__Exercises__.
[a] Copy out the article on Ukraine's defense against Russian hackers, starting at "For years, a" and ending at "hackers nicknamed Armageddon.", with "criminal prosecutor" renamed to "state prosecutor".
[b] Carry on the article about Ukraine's tactic against the Armageddon hackers, picking up after its last sentence.

__Extract to read__.
Tag Archive for: armageddon

Prepare for Armageddon: Ukraine’s tactic against Russian hackers


For years, a small and disparate Ukrainian team including IT experts, intelligence officers and a criminal prosecutor has kept a wary eye on a group of hackers nicknamed Armageddon.

The hackers were based in Crimea, shielded by the Russian government, which had seized the region in 2014, and out of the reach of the Security Service of Ukraine.

Instead, the Ukrainian team watched Armageddon from afar to learn the ways of their enemy. They quietly studied the hacking group’s cyber weapons, intercepted phone calls and even outed its purported leaders.

Armageddon is not the most sophisticated of Russian government-affiliated hacking groups that have attacked Ukraine, but it is among the most prolific. In 5,000 different attempts, it has unleashed ever more effective malware, hidden within cleverly engineered emails to spy on Ukrainian government bodies.

But following Russia’s invasion in February, its latest attacks have been parried thanks, in large part, to Ukraine’s deep knowledge of Armageddon’s signature moves.

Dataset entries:
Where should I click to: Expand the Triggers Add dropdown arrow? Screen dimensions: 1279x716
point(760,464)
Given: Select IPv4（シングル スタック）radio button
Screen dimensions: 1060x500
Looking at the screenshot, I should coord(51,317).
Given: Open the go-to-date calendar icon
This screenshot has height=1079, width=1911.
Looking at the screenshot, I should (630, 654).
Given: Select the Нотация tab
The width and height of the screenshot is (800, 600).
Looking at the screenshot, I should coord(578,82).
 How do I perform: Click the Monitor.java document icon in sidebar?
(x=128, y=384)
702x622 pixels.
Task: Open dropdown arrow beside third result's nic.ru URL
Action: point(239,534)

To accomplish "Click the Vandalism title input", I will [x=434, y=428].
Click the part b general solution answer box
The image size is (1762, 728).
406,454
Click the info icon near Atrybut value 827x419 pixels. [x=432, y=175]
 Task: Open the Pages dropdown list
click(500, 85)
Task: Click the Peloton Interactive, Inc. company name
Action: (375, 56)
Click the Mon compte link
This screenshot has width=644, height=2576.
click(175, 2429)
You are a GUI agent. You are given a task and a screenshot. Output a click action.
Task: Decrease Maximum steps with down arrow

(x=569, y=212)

__Results for the exercise__.
[a]
For years, a small and disparate Ukrainian team including IT experts, intelligence officers and a state prosecutor has kept a wary eye on a group of hackers nicknamed Armageddon.

[b]
“What is the best time to study your enemy? Long before the fight,” said a western official who asked not to be named. “This is especially true when you have no choice but to react.”

According to western and Ukrainian officials, as well as cyber security experts, the long-running tracking and tackling of Armageddon is just one example of a “persistent defence” that has enabled Ukraine to fend off an astounding number of cyber attacks in recent weeks.

That has allowed the country to show the same resilience online as its troops have on the ground. This toughness comes from years of preparing for, and sometimes recovering from, sophisticated Russian cyber attacks, including one that knocked out the power supply to some Kyiv suburbs in 2015.

A year later, retired US Navy Admiral Michael Rogers, who ran US Cyber Command and was the former head of the National Security Agency, sent the first teams of American soldiers to help bolster Ukrainian cyber defences. He said the missions allowed the Americans to simultaneously “look at Russian tradecraft, look at Russian malware, look at the specifics of how Russian cyber entities tend to operate”.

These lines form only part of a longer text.